Therefore what comes first in terms of principles must be through and by the means of Christ, the Scriptures, and the Church. Christendom can be the only root source of a Primitive Conservative. Politics is secondary. Our identity is tertiary. Philosophy a helpmate. Surrender is strength not a weakness. Intersection is inevitable in the world of questions concerning morality, law, justice, or economics.

The Common Good

Tom Nelson, President of Made to Flourish, a network that works with churches in helping people flourish for the common good, argues that one of the best ways to achieve an act of common good is through our daily work (Nelson 2017, pp. 78-79, The Economics of Neighborly Love). By no means against the Free Market, Nelson seeks to make the case for a “triple bottom-line approaches that take into account not only profit but also promoting the flourishing of people as well as the planet” (pp. 79-80). One of several approaches to economic revitalization, the real father of economics can be found in the ideas of Thomas Aquinas whose central doctrines and dogmas remain as a central, though controversial, voice within Catholicism and broader Christianity.

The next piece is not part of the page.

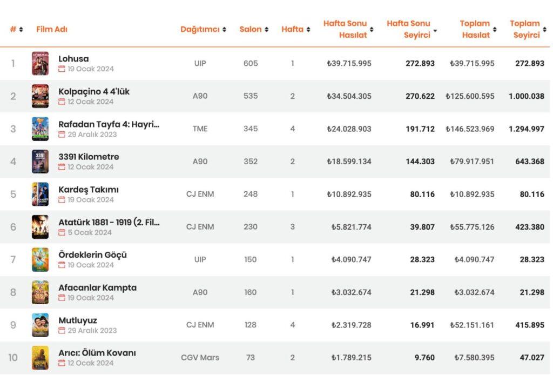Click the Ördeklerin Göçü film title

tap(92, 255)
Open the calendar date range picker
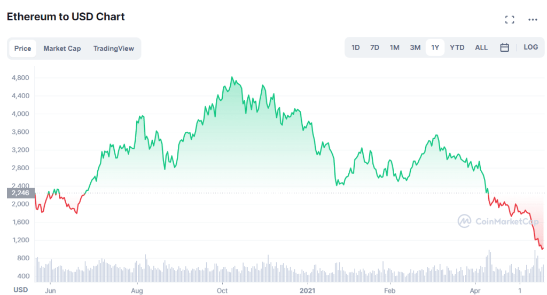Viewport: 547px width, 295px height. point(504,47)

Gloria L. Zúñiga at Acton Institute explains that “Thomistic economic thought… is grounded on private property and voluntary exchange as the principle for determining licit contracts.” Mary L. Hirschfeld, professor of economics and theology, wrote the book Aquinas and the Market: Toward a Humane Economy (2018), arguing that there are intrinsic values modern society can learn from Aquinas for the sake of redeeming a neoliberal society from its moral shortcomings.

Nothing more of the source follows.